## MATERIAL FOR THE TASK:
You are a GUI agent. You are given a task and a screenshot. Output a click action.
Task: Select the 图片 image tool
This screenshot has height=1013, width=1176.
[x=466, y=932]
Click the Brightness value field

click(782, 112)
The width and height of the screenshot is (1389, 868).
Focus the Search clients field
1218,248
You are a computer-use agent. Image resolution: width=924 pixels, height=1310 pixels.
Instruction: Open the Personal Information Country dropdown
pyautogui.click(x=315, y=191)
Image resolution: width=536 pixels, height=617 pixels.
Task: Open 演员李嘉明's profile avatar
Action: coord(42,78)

## REQUIRED TASK:
Express every line of the material as a numbered list, leaving out any blank lines.

## ANSWER TO THIS TASK:
1. You are a GUI agent. You are given a task and a screenshot. Output a click action.
2. Task: Select the 图片 image tool
3. This screenshot has height=1013, width=1176.
4. [x=466, y=932]
5. Click the Brightness value field
6. click(782, 112)
7. The width and height of the screenshot is (1389, 868).
8. Focus the Search clients field
9. 1218,248
10. You are a computer-use agent. Image resolution: width=924 pixels, height=1310 pixels.
11. Instruction: Open the Personal Information Country dropdown
12. pyautogui.click(x=315, y=191)
13. Image resolution: width=536 pixels, height=617 pixels.
14. Task: Open 演员李嘉明's profile avatar
15. Action: coord(42,78)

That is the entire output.